Fuer mich als Obama-Anhaenger haette es gar nicht besser kommen koennen.
Hups - da sind sie wieder, die ewigen Seilschaften, die meinen, es könnte so weiter gehen wie bisher. Doch sie sollten sich nicht täuschen, die Welt ist, auch dank Internet, nicht mehr die, die sie einmal war... Wir sind die 99%, die etwas dagegen haben, dass die 1% so weiter machen, wie bisher. Ich hoffe, dass auch die Mehrheit unserer amerikanischen Freunde das bald realisiert haben...
wie geht nochmal der Spruch:"Der Teufel schei?t immer auf den größten Haufen". Da haben sich ja zwei gesucht und gefunden. Was der wohl für seine Unterstützung als Gegenleistung verlangt? Ich weiß es:
*kostenlose Krankenversicherung für sozial Schwache
*Grundsicherung für sozial Schwache in Höhe von 975,-Dollar
(Ironie aus)
Und als Folge gibt nur noch Billiglöhne, Krieg und immer noch fehlende Krankenversicherung.
Kiss of death
Ich glaube, dass schadet Romney eher. Nach seinen letzten Ergüssen - "I'm not concerned about the very poor" - hat ihn ja sogar Rush Limbaugh kritisiert. Natürlich nicht dafür, dass er nicht für Arme ist, sondern dass er das öffentlich gesagt hat. Eines der Hauptargumente der Romney-Unterstützer gegen Gingrich war bisher, dass im Wahlkampf gegen Obama wahrscheinlich nicht Inhalte zählen würden, sondern ständig nur über die furchtbare Persönlichkeit Gingrich geredet würde.

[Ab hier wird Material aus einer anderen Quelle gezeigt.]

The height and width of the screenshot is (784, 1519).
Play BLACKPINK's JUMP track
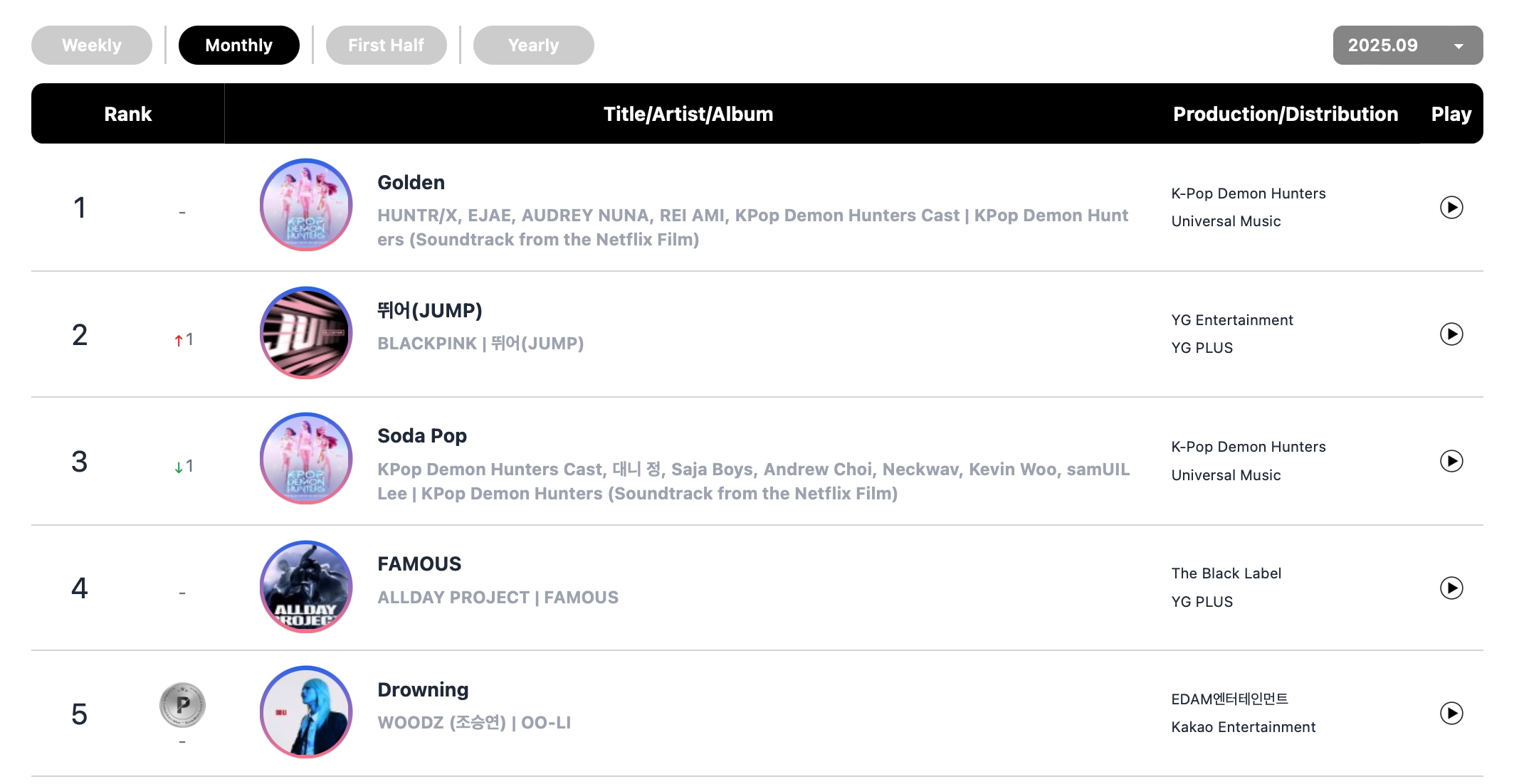pos(1451,334)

Da Obama aber soziale Gerechtigkeit zum Wahlkampfthema gemacht hat, scheint nach solchen Äußerungen und der Steuererklärung die Persönlichkeit Romney jetzt auch nicht mehr im Vorteil zu sein.
Das letzte, was Romney jetzt braucht, ist noch mehr als Kandidat der Super-Reichen zu wirken (obwohl er es ja ist).